Quando pegou emprestado os óculos da mulher e, descuidado, pisou em cima, deixando para ela o embaçado e o prejuízo, não se lembrou que fosse objeto de importância.

Com eles, a mulher fazia a pouca leitura de seu mundinho, que não era lá grandes coisas, mas era dela, afinal; suas costuras, o bordado, os tecidos que ela cortava para fazer cortinas e almofadas. Ele não se lembrou que tinham importância. Nem que um dia ela falou: “Sem estes óculos, sou ninguém.”

– Deixa de ser dramática, só uns óculos de nada.

O marido não se importava se ela fosse ninguém.

Ela o perdoava, apesar de triste.

O que ele não sabia era que, a cada perdão, ela afundava um pouco mais a cabeça no chão, como se fosse um alfinete. Mesmo desaparecendo a cada dia, aquela mulher perdoava porque tinha muito amor pelo homem descuidado.

Um dia, bebendo com amigos, ele se esqueceu de voltar para a casa. Ficou até de madrugada na rua, sem imaginar que a mulher, aquela que costurava no embaçado depois de ter os óculos pisoteados, ficaria preocupada, sem dormir, às claras, imaginando o horror que seria viver sem aquele homem.

Ele voltou de manhã, irritado com a preocupação da mulher-alfinete.

– Que dramática!

E foi tomar banho sem olhar para ela.

O perdão não pediu. Mas ela o deu mesmo assim.

Perdoaria o homem até o fim, mesmo quando não sobrasse mais nada dela na superfície.
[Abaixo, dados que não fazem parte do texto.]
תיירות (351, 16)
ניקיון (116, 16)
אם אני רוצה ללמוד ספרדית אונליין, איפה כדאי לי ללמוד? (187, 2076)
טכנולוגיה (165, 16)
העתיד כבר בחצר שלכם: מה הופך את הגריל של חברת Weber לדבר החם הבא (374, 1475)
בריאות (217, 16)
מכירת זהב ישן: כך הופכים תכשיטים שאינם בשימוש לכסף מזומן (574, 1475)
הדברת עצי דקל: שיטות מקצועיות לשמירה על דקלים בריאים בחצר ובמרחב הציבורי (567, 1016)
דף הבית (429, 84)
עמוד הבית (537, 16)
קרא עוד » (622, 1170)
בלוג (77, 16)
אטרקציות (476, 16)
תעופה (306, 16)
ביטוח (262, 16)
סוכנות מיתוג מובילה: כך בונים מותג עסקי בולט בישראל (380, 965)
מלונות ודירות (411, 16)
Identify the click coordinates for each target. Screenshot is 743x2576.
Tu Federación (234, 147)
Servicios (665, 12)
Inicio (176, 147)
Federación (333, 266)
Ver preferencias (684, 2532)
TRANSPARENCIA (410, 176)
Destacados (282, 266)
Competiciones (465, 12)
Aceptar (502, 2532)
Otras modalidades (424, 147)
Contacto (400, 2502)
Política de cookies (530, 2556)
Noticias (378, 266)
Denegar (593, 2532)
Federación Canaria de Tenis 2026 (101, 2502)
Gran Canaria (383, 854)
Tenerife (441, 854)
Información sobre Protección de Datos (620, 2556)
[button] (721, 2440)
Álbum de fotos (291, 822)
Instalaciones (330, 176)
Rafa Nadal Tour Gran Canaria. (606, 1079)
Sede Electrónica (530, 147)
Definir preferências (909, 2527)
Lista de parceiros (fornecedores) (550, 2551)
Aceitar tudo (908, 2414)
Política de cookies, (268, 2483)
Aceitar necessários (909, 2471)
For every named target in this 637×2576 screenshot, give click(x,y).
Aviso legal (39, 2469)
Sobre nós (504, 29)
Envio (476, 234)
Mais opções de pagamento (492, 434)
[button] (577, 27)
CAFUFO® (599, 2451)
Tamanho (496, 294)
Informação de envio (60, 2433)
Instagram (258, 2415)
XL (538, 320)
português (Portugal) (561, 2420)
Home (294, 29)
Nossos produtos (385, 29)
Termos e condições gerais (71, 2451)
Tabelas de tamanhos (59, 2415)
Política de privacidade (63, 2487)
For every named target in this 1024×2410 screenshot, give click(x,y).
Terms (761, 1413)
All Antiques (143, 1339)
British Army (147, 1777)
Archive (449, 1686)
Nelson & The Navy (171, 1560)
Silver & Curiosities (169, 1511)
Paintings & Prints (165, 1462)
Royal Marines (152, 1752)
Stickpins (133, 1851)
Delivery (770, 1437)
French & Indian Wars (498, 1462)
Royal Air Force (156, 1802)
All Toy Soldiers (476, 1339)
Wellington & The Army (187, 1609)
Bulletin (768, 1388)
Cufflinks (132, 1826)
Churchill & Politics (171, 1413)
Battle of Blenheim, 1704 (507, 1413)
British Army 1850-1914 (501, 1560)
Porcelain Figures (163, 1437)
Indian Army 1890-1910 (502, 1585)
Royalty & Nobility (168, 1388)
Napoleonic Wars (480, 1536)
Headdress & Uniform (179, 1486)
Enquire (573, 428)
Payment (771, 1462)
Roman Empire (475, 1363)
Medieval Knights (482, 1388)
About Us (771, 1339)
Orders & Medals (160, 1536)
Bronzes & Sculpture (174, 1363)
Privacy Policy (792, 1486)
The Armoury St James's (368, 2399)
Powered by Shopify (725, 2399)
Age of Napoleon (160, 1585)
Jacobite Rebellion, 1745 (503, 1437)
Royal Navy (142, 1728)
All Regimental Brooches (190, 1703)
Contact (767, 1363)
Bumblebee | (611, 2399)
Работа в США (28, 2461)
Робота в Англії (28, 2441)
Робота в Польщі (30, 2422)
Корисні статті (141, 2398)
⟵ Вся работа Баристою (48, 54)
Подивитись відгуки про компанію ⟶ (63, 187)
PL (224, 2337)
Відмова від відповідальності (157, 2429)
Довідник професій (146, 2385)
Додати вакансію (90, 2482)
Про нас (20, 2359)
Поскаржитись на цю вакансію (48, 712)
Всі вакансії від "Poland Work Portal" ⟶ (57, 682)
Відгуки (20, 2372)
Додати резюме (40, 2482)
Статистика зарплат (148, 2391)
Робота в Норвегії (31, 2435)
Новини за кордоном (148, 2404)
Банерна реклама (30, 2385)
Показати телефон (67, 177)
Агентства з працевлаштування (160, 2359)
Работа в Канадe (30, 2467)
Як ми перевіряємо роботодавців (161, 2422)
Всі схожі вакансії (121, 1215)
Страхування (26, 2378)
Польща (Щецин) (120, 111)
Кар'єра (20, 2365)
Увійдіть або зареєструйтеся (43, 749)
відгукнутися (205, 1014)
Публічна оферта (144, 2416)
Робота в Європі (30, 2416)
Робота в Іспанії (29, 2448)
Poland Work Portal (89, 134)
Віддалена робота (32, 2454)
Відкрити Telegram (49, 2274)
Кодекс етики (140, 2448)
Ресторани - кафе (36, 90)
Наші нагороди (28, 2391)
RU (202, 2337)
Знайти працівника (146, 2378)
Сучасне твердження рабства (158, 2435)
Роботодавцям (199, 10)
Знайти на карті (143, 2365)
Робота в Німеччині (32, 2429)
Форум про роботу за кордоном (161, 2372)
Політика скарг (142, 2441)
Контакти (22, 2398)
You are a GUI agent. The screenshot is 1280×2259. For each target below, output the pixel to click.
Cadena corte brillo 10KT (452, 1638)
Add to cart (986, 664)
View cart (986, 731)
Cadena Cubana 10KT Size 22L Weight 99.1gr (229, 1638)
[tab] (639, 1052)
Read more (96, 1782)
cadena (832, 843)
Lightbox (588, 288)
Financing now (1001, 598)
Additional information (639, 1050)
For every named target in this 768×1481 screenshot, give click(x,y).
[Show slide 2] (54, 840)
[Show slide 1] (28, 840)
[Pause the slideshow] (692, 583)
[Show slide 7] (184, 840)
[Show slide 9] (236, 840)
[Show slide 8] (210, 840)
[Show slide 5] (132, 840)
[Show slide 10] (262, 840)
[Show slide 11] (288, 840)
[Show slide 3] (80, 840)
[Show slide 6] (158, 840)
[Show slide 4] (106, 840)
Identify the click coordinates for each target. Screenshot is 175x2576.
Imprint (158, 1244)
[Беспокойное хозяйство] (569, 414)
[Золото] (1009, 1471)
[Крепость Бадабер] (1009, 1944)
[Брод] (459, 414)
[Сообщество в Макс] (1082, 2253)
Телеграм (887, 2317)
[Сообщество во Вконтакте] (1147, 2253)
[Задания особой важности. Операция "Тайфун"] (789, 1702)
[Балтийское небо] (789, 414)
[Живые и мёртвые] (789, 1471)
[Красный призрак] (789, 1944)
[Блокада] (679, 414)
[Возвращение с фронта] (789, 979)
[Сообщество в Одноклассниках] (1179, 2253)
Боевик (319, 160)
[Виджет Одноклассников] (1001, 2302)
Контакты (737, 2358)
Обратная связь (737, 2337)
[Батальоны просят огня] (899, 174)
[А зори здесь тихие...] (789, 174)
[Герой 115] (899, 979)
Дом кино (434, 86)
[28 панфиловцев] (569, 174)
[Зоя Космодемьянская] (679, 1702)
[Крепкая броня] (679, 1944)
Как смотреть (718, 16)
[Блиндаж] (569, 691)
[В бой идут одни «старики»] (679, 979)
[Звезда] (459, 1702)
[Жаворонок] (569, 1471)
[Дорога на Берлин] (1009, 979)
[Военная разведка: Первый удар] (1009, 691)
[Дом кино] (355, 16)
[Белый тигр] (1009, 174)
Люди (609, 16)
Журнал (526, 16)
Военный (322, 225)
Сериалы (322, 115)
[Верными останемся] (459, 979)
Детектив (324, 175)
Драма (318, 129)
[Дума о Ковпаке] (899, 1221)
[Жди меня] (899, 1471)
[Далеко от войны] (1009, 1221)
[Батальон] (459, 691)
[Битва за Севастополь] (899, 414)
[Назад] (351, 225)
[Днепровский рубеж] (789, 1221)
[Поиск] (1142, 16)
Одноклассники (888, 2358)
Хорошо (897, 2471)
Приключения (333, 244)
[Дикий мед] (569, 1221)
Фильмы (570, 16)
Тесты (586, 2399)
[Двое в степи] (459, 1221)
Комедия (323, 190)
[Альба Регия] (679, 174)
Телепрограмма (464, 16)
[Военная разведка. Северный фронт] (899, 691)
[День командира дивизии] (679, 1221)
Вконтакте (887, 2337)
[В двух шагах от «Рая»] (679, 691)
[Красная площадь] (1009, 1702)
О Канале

E assim viveram, entre os descuidos do homem e os perdões da mulher.

Até que o dia fatal chegou, quando todos os descuidos a socaram de vez no assoalho, nem mais a cabeça de fora – morreu enterrada a senhora dos mil perdões.

O homem não entendeu como a mulher desaparecia do mundo tão de repente. Não tinha percebido que, ao longo dos anos, ela foi afundando cada vez mais – e a terra não devolve o que engole. Quando resolveu sentir falta daquela “dramática” mulher, já era tarde demais.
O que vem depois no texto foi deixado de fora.